Il faut remonter à la fin du 19e siècle, l’époque où le football masculin se professionnalise en Angleterre et devient un métier à part entière. Bien que ce soit une discipline sportive réservée à la gent masculine, des femmes faisaient à chaque fois le déplacement dans les stades pour assister aux matchs. Certaines étaient venues remplir une obligation conjugale et suivre leur mari, mais d’autres vennaient tout simplement avec l’objectif de prendre plaisir à regarder le jeu. C’est ainsi quelques femmes s’aventuraient dans la pratique du ballon rond à la fin du 19e siècle, au Royaume-Uni et plus particulièrement en Écosse où se déroulait le premier match de football féminin le 7 mai 1881. Cette première expérience en appela d’autres, et ce fût un énorme succès. Les Anglaises avaient été très inspirées de leurs voisines écossaises. En 1895, on assistait à la naissance de l’équipe de football féminin “British Ladies Football Club” imposée par l’aristocrate écossaise, Florence Dixie.
Comme on vient de le mentionner, le football féminin existe dans le monde depuis des années mais c’est une activité qui a été souvent combattue même par les gouvernements. On pensait que c’était trop dangereux pour les femmes et trop risqué. Certaines théories faisaient même croire que la fille qui joue au football ne pourra pas enfanter.
Cette naissance du football féminin, impulsée par des féministes, mettait fin à toute idée phallocratique et montrait la volonté de certaines femmes de s’affirmer et de changer de mentalité. Cette initiative allait battre son plein puisqu’aujourd’hui, les compétitions féminines ont beaucoup d’importance aux yeux du monde.
En Haïti, les premiers contacts avec le ballon remontent en 1971 !
En Haïti, il apparait un peu plus tardivement, puisque c’était en 1971 que les femmes tapaient un ballon de volleyball avec les pieds. Un certain Phèdre Georges, entraineur et joueur de volley-ball au Collège Canado-Haïtien, remarquait que l’équipe féminine de volley de l’institution s’amusait à jouer au football après chaque entrainement. Comme il était très proche du journaliste le plus célèbre de l’époque, Jean Claude Sanon et d’Yves Jean-Bart, étudiant en Médecine qui travaillait au Nouvelliste et à la Radio Nouveau Monde, il leur racontait ce fait curieux, car la chose l’intriguait. Mais il faut dire à cette époque les consignes du président de FIFA, Sir Stanley Rous, étaient sans ambages:
“la pratique du foot par les femmes était illégale et il fallait la combattre avec force”.
Le début d’une belle histoire !
Le 19 décembre 1971 au Parc Sainte-Thérèse de Pétion-Ville se déroulait le premier match de football féminin, sous l’arbitrage de Jean-Claude Sanon assisté par deux internationaux de la FIFA, Albert Pierre-Louis et Michel Pierre.
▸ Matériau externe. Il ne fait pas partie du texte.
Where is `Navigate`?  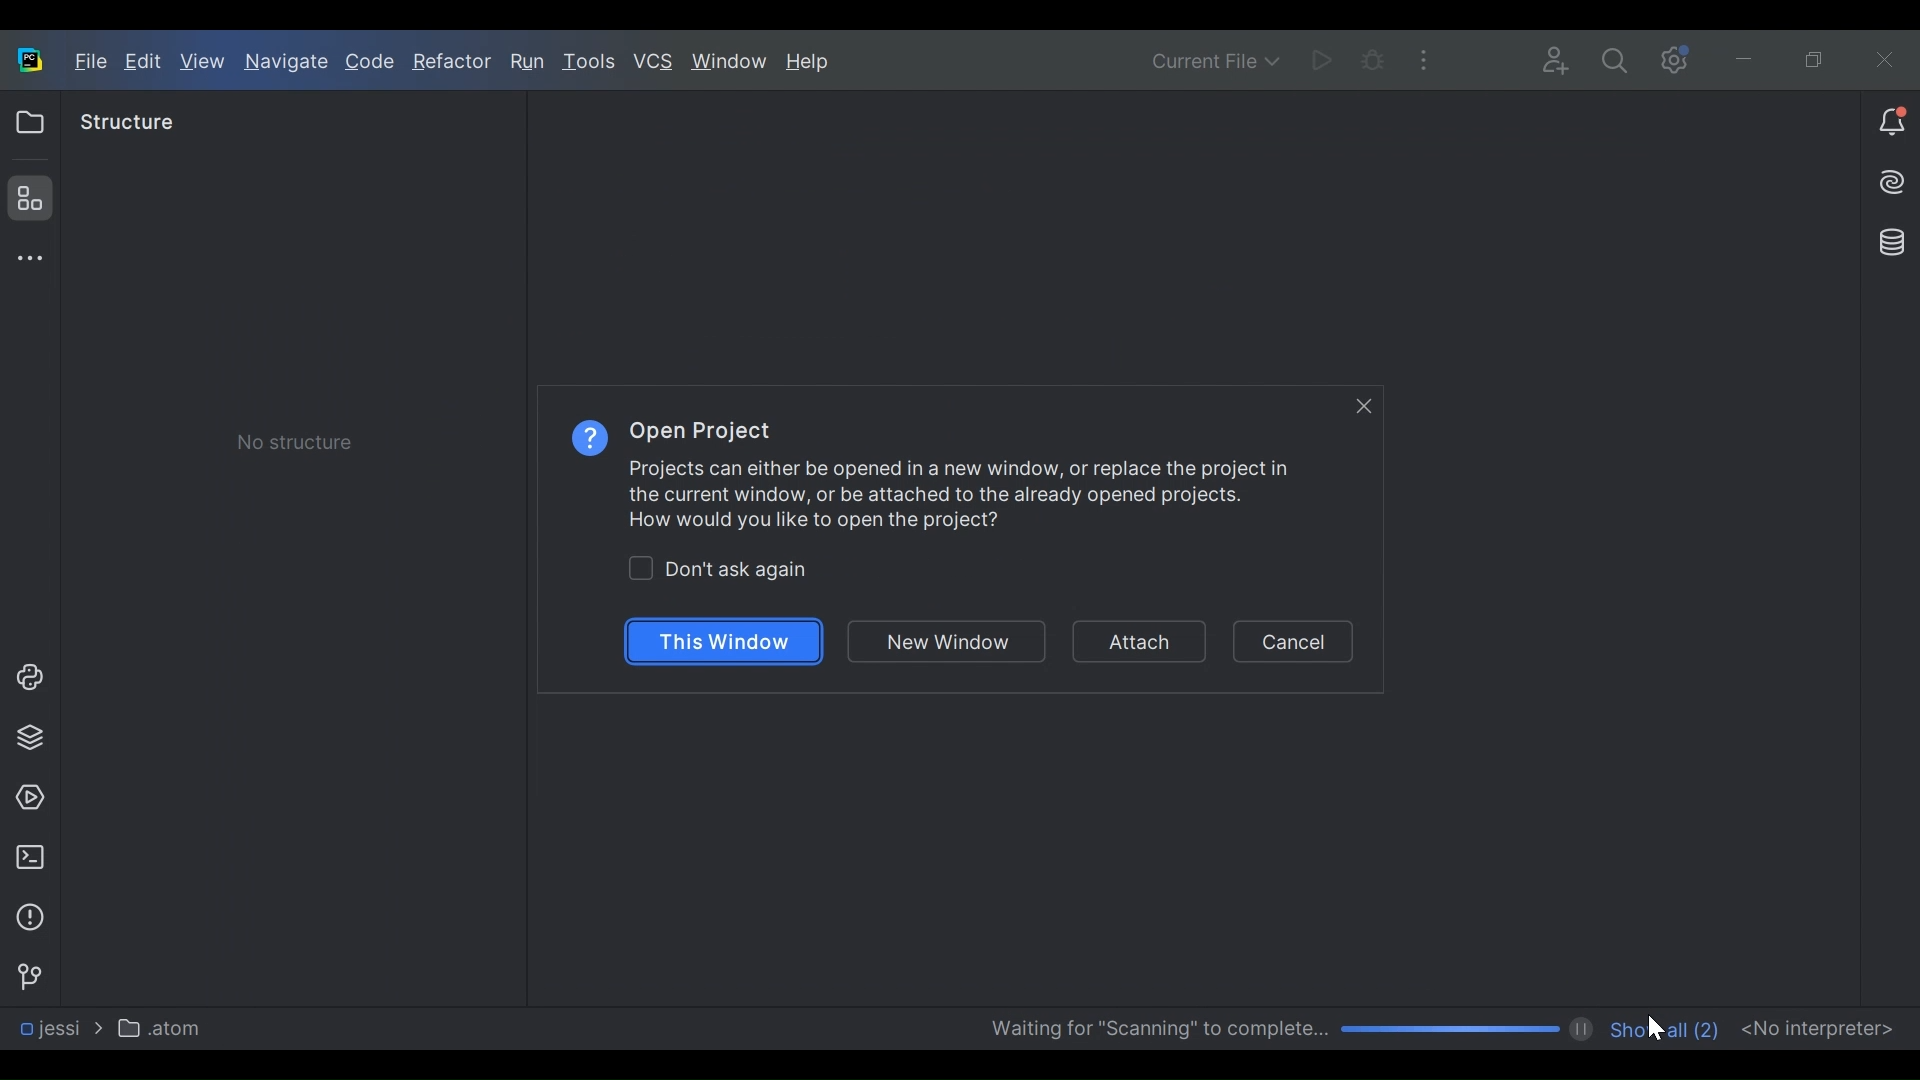
Navigate is located at coordinates (286, 64).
C’était une opposition du Collège Canado-Haïtien, sapé en blanc, à l’École Sacré-Coeur de Turgeau en maillot rouge et culotte blanche. Ce jour-là, Sacré-Coeur avait gagné (3-2). Ce fut un vrai spectacle de pousse-ballon mais quelques filles avaient réussi de beaux gestes comme Marie-Hélène Pierre, Marie-Carmel Désiré, les soeurs Heurtelou, Danielle Dascy, Edwige Didi Brusson, Monique André, toutes déjà des volleyeuses confirmées. En réalité, beaucoup de filles qui prennaient part à ce match n’étaient pas de ces écoles mais les formations étaient baptisées ainsi. La partie avait connu un succès fou. Les gens, vraiment curieux, avaient pris d’assaut le parc et exultaient à chaque fois que les joueuses frappaient le ballon. Ils prennaient du plaisir quand le cuir passait des minutes immobilisées, car les actrices ne savaient pas encore comment le maitriser et le déplacer.
C’est ainsi que Carmy Rouchon, un jeune de la Rue Vaillant, annonça la fondation des Amazones le 25 décembre 1971. Une institution considérée jusqu’à sa mise en vielleuse récemment comme le doyen des clubs du foot féminin. L’AS Tigresse a été fondée le 1er février 1972 par l’actuel président de la FHF, Yves Jean-Bart et un groupe d’amis. Une initiative qui a été prise au fait que les gens aimaient le spectacle du 19 décembre au Parc Sainte-Thérèse et les protagonistes étaient animés par tout ce qu’ils entendaient pendant cette rencontre. Certaines personnes riaient et s’amusaient, voyant le corps des joueuses et d’autres critiquaient l’apparition du foot féminin qui aura besoin d’appui. Ils faisaient croire que les filles ne pourraient pas enfanter. Éstimant que le mouvement du football féminin avait besoin de personnalités connues et de gens ayant une certaine notoriété dans le milieu pour pouvoir encourger les parents à envoyer leurs enfants aux entrainements, Yves Jean-Bart, étudiant à l’époque à l’École de la Médecine, sensibilisait ses camarades qui n’étaient pas spécialement impliqués dans le football. Ces derniers avaient décidé de l’accompagner dans la formation de l’AS Tigresse.
Le Parc Sainte-Thérèse continuait d’attirer des centaines de personnes à chaque rencontre amicale. Pour les vacances de Pâques en 1972, un tournoi à 4 équipes avait été lancé avec la participation de Super F, Excelsior, Gladiatrices et Nissan. L’Excelsior s’imposa avec brio et révéla des talents comme Micheline Joseph, Marie Denise “Lolo” Bertier, Mona Dacius, Marlène Lynch devenue Mme Jacques Louis, Gabrielle “Chapacha” Beauvais etc.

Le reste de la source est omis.